Why Is This Word Covered

While frequently used in the past this covered word is now understood to be a racial and ethnic slur to some of the Romani—or Roma—people, an ethnic group thought to have migrated to Europe from India about 1500 years ago.  

During the creation of this exhibition, we used this term in the text panel used without fully understanding its potentially harmful lineage. Much like terms used in connection to the First Peoples of North America and African Americans, certain terms were created by Europeans to represent groups they saw as lesser than those of Northern European heritage. These words were not given or used by the groups to which they were referring prior to contact with Europeans. These monikers and were forced upon those they describe as a term of othering. . 

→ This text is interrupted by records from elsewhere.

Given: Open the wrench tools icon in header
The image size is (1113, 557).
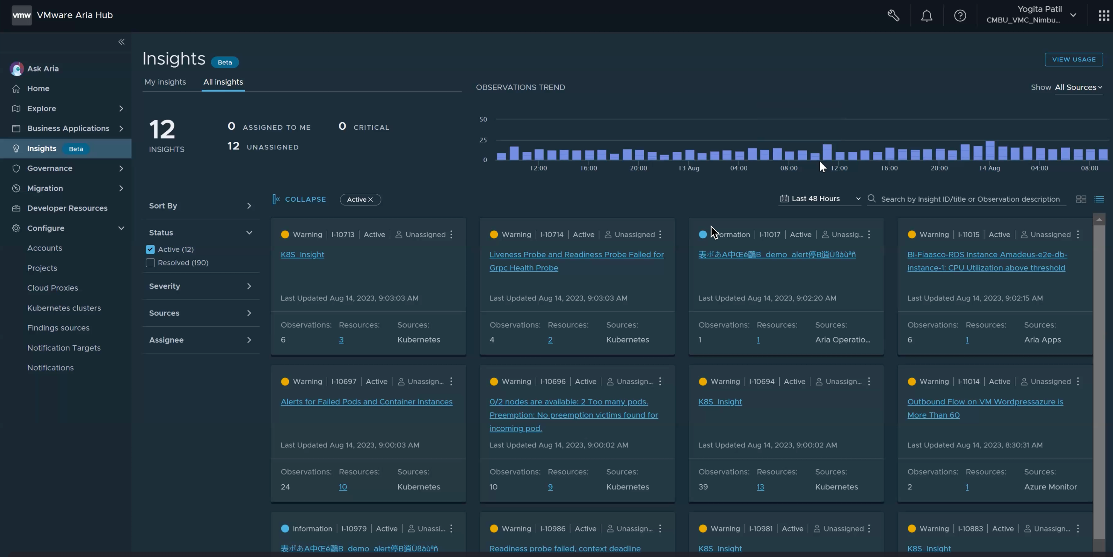Looking at the screenshot, I should pos(893,16).
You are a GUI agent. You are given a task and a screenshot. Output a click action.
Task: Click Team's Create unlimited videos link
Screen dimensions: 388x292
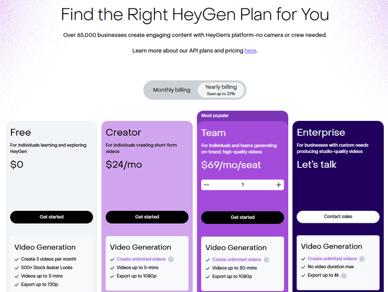pos(236,259)
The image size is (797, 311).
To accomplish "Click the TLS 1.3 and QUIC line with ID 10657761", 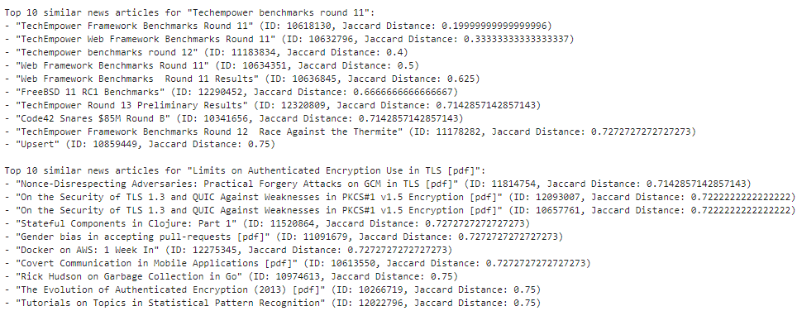I will (x=399, y=210).
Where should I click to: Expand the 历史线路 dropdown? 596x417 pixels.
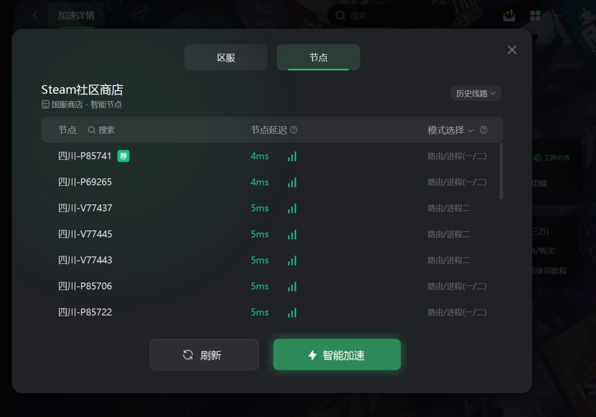476,94
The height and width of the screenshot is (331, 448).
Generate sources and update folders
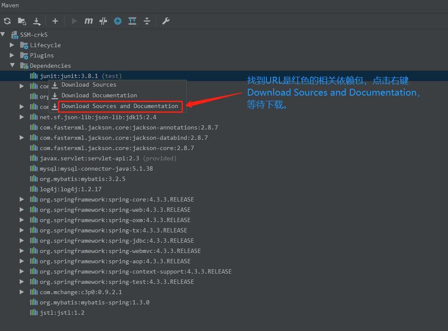21,21
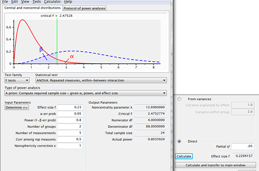Open the Help menu
The image size is (259, 171).
tap(68, 2)
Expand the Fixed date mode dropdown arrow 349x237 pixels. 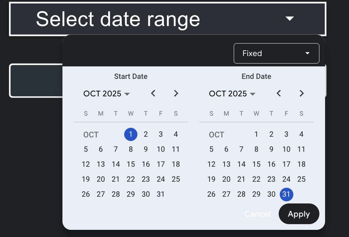(x=307, y=53)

At the very least, offensive terminology can lead to segregation, but they can also promote violence and far worse. During the 1930s and 40s “othering” terminology added fuel to a charged political and social atmosphere and helped fuel the rise of the eugenics movement in the United States. The scientifically unfounded theories of eugenics—inferiority based on abnormal behavior, criminality, low intelligence, and promiscuity—lead to the forced sterilization of the poor, mentally ill and racial groups found to be undesirable. 

In Europe, the eugenics movement inspired Adolph Hitler. He cited the use of sterilization in California in his book, Mein Kampf. Throughout Nazi Germany hundreds of thousands were sterilized as a direct result and during the Holocaust not only were millions of Jews were murdered but also Romani, people with disabilities, Poles, Soviets and more. 

While the term you see here was used without intent to harm, to allow it to remain in use on a museum text panel would be wrong. We must not allow derogatory terms to be used off-handedly. To do so is to misrepresent history and to perpetuate ideas of division and segregation.